Cultura

El descanso del guerrero

Después de trece meses de trabajo en Suiza, donde la semana próxima presentará su faraónica obra en la cúpula del edificio de la ONU de Ginebra -en medio de la pelea mediática por el coste del proyecto-, Miquel Barceló se aparta del foco con Obra africana, una exposición inaugurada en Málaga.

el 15 sep 2009 / 18:13 h.

Después de trece meses de trabajo en Suiza, donde la semana próxima presentará su faraónica obra en la cúpula del edificio de la ONU de Ginebra -en medio de la pelea mediática por el coste del proyecto-, Miquel Barceló (Felanitx-Mallorca, 1957) se aparta del foco con Obra africana, una exposición inaugurada ayer en Málaga, donde el autor repasa sus 20 años de experiencia vital y profesional en Mali.
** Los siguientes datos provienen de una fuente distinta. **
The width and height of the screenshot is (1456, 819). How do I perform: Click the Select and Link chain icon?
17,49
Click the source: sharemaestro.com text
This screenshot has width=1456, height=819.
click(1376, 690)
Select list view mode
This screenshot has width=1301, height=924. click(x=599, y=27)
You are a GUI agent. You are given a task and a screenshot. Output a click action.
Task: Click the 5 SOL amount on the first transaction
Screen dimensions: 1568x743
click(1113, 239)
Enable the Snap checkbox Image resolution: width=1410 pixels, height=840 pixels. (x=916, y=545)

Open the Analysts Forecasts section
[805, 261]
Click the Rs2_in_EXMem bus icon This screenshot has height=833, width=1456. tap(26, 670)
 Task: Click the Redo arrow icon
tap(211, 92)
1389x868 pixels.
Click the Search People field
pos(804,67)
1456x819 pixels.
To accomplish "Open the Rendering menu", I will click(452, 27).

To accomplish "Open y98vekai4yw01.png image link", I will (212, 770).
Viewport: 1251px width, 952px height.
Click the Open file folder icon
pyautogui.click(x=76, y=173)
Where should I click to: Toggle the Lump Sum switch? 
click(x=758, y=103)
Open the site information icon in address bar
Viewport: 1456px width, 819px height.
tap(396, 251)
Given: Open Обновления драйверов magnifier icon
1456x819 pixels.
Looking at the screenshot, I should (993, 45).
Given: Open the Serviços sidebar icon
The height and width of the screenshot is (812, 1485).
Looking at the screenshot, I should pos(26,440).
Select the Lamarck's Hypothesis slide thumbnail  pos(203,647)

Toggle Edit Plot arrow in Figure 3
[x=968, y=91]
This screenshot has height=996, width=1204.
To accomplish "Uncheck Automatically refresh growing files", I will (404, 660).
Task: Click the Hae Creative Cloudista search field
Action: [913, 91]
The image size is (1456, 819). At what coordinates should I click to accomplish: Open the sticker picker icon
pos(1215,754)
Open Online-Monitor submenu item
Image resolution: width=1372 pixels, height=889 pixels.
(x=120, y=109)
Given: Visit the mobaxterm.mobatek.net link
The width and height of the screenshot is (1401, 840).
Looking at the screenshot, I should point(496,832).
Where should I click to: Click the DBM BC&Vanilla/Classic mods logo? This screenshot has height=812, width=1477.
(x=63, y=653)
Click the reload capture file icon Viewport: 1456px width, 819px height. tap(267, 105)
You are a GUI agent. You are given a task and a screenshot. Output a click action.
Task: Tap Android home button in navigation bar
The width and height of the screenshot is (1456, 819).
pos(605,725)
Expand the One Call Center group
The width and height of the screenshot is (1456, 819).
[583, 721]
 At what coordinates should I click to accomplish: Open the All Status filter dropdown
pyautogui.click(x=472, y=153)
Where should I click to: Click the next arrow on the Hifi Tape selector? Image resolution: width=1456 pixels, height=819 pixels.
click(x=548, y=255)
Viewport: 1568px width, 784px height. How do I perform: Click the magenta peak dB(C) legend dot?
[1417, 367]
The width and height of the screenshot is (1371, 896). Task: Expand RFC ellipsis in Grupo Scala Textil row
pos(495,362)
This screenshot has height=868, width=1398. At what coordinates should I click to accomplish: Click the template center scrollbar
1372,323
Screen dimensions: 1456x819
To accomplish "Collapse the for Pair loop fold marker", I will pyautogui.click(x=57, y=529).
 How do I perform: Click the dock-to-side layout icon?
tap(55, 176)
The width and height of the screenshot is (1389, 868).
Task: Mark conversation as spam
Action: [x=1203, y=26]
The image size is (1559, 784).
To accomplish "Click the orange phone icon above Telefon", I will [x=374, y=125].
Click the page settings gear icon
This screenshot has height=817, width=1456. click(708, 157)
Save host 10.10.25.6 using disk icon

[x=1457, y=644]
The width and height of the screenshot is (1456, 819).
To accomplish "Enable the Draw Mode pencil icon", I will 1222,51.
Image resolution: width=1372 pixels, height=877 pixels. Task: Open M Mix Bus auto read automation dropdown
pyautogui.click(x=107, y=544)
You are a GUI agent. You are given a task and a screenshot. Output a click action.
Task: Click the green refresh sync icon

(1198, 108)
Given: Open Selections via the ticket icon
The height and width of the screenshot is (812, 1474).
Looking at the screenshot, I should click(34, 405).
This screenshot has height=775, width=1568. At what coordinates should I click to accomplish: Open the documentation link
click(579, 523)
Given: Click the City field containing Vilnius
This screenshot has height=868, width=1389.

Mali es para el artista con más proyección mediática de España, el descanso del guerrero, un refugio imprescindible cuando arrecia la tormenta mediática. Allí viajó Miquel Barceló hace casi 20 años, concretamente en 1989, en un viaje que supondría tan sólo el inicio de una profunda y prolongada experiencia vital con la etnia dogón, que se extiende hasta hoy. "En el último año no he podido viajar allí por haber estado tan comprometido con el trabajo de la cúpula de la ONU en Ginebra", se excusaba ayer Barceló en una multitudinaria rueda de prensa ofrecida en Málaga, en cuyo Centro de Arte Contemporáneo (CAC) expone por primera vez su Obra africana.

Y es en su experiencia africana donde está "el origen" de toda la pintura que ha desarrollado después, y también de las cerámicas con las que decoró la Catedral de Palma de Mallorca, tras conocer las técnicas milenarias que le enseñó una alfarera "sin torno, electricidad ni ninguna herramienta", explicó ayer el artista.

Y es que el mallorquín, que presenta por primera vez en público una selección de 82 de sus obras africanas, aprendió a trabajar con el polvo de las tormentas de arena que cubre algunas de estas piezas -"el polvo de allí se mete hasta en las latas de sardinas, y al principio intentaba limpiarlo, hasta que entró a formar parte de las obras", recordó- o con las termitas que las han devorado parcialmente. Al principio, volvía de sus viajes y se encontraba "grandes agujeros en todas las resmas de papel", hasta que decidió empezar a trabajar con las termitas "y ahora es un placer ver que trabajan veinticuatro horas al día", bromeó.

África, la metáfora de algo inabarcable, como bien la define Barceló, también ha cambiado la mirada del artista, contagiado por la "extraña forma de ver" de sus gentes. "Los dogón no están acostumbrados a ver imágenes planas en televisiones o fotografías, lo que hace que su forma de mirar sea muy sofisticada. Son capaces de ver en la oscuridad y de reconocer a las personas a kilómetros", relató el artista, que definió ayer esta muestra como "una exposición muy convencional" de pintura, dibujos, acuarelas y alguna escultura. "El trabajo en Mali es mucho menos analítico que el del resto de su obra", añadió a esta reflexión ayer el comisario de la muestra, Enrique Juncosa: "Allí todo es mucho más inmediato, de respuesta al paisaje".

Y es que el país africano al que Barceló regresa una y otra vez y que se ha convertido ya en una geografía imprescindible a través de la cual comprender su ideario y discurso creativo, "no es un escenario, es un lugar donde vivir, donde sentir y donde entender", añadió el comisario. Barceló lo dejó claro: "Los blancos hemos ido siempre a África a enseñar e imponer nuestras cosas y nuestras costumbres, pero yo simplemente fui a aprender. Y aprendí, mucho".